• [Problem requirements]:
Print the listing below verbatim, from the line containing "226x235 pixels." through the line containing "coord(628,452)", both included, and nothing outside that span.

[Stored entries]
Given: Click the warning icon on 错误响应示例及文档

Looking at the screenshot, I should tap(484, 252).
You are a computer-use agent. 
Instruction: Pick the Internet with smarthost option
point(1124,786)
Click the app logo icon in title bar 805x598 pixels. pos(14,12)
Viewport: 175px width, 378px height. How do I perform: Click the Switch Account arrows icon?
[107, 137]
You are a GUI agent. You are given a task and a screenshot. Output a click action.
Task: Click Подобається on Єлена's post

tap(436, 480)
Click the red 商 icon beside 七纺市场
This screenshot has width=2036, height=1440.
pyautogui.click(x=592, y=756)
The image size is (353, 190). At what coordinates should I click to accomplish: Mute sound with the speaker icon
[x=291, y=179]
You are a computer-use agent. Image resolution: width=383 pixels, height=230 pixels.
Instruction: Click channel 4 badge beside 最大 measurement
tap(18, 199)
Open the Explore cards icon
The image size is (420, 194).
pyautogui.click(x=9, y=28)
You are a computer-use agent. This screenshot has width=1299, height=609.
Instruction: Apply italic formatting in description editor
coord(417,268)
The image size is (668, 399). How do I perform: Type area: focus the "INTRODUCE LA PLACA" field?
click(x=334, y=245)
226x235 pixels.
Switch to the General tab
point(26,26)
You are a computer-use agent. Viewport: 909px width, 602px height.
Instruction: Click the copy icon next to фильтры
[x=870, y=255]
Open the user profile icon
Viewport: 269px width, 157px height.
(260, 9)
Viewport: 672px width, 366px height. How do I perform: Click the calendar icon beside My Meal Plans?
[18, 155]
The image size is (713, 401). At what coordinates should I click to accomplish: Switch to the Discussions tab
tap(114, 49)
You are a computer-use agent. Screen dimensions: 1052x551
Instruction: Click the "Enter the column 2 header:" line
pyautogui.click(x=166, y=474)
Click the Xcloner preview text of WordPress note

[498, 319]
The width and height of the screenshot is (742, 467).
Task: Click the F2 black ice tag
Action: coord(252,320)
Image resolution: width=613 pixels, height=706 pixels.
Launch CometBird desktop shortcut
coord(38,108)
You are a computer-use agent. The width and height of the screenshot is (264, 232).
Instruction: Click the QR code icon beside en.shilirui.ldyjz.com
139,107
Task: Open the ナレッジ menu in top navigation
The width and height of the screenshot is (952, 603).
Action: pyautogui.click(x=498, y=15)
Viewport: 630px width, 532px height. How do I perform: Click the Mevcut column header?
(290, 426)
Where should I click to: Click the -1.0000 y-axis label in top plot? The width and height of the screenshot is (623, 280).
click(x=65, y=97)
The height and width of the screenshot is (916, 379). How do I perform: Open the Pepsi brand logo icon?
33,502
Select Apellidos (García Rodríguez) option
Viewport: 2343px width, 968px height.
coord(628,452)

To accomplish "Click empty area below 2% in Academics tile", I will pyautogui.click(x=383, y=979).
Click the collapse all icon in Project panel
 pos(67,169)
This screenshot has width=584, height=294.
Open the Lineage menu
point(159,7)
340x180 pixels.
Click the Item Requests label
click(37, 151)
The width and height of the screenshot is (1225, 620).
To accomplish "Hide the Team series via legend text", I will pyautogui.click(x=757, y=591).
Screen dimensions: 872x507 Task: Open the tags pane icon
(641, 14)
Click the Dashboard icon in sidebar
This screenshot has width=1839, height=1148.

• [Task response]:
226x235 pixels.
Switch to the General tab
point(26,26)
You are a computer-use agent. Viewport: 909px width, 602px height.
Instruction: Click the copy icon next to фильтры
[x=870, y=255]
Open the user profile icon
Viewport: 269px width, 157px height.
(260, 9)
Viewport: 672px width, 366px height. How do I perform: Click the calendar icon beside My Meal Plans?
[18, 155]
The image size is (713, 401). At what coordinates should I click to accomplish: Switch to the Discussions tab
tap(114, 49)
You are a computer-use agent. Screen dimensions: 1052x551
Instruction: Click the "Enter the column 2 header:" line
pyautogui.click(x=166, y=474)
Click the Xcloner preview text of WordPress note

[498, 319]
The width and height of the screenshot is (742, 467).
Task: Click the F2 black ice tag
Action: coord(252,320)
Image resolution: width=613 pixels, height=706 pixels.
Launch CometBird desktop shortcut
coord(38,108)
You are a computer-use agent. The width and height of the screenshot is (264, 232).
Instruction: Click the QR code icon beside en.shilirui.ldyjz.com
139,107
Task: Open the ナレッジ menu in top navigation
The width and height of the screenshot is (952, 603).
Action: pyautogui.click(x=498, y=15)
Viewport: 630px width, 532px height. How do I perform: Click the Mevcut column header?
(290, 426)
Where should I click to: Click the -1.0000 y-axis label in top plot? The width and height of the screenshot is (623, 280).
click(x=65, y=97)
The height and width of the screenshot is (916, 379). How do I perform: Open the Pepsi brand logo icon?
33,502
Select Apellidos (García Rodríguez) option
Viewport: 2343px width, 968px height.
coord(628,452)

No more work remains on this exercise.